China Airlines Ltd (CAL, 中華航空), the nation’s largest carrier, expects profits to hit a four-year high this year on the back of an improving air cargo business and declining global crude oil prices.
“We maintain a cautiously optimistic view on global crude oil prices this year,” CAL chairman Sun Hung-hsiang (孫洪祥) told reporters after receiving an award for the nation’s best international carrier from the Civil Aeronautics Administration.
Falling crude oil prices have helped reduce CAL’s cost burden, but the positive effect might be partly offset by the recent depreciation of the New Taiwan dollar, Sun said.
In addition to lower fuel costs, improving prospects for the air cargo sector could lift CAL’s business outlook this year, Sun said.
To cope with the growing demand, CAL is considering letting its three idle Boeing Co 747 cargo planes resume operations, he said.
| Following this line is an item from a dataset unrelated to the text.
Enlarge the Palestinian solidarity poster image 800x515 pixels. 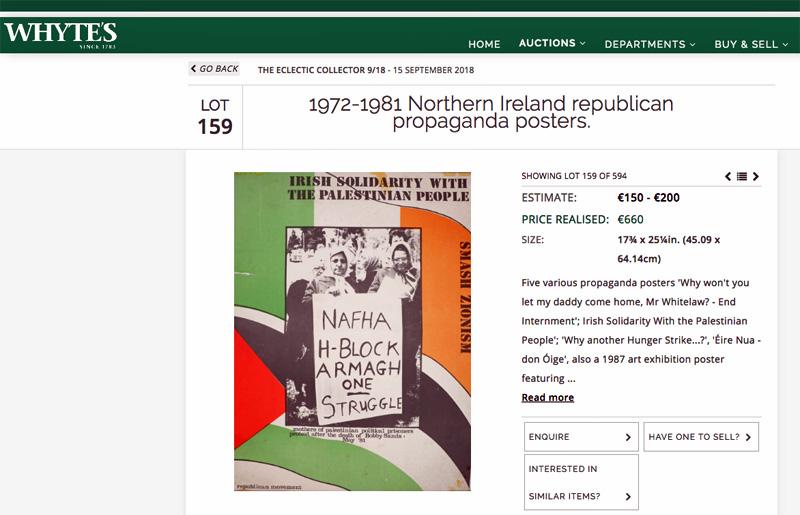point(353,331)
The planes have been in storage in the US since 2012 when cargo demand turned sluggish, he said.
CAL has been trying to return to the earnings peak it hit in 2010, when it made NT$10.62 billion (US$335.06 million).
“I hope the company will see corporate profit [this year] reach the [high] level it hit in 2010,” Sun said.
Sun said the airline has seen satisfactory demand for its passenger and cargo services this quarter.
Commenting on the company’s long-term business development, the carrier and two of its subsidiaries — Mandarin Airlines (華信航空) and Tigerair Taiwan (台灣虎航) — might jointly order 50 new narrow-body planes, 20 of which would be for fleet replacement, Sun said.
The company is still waiting for a good time to place orders, he added.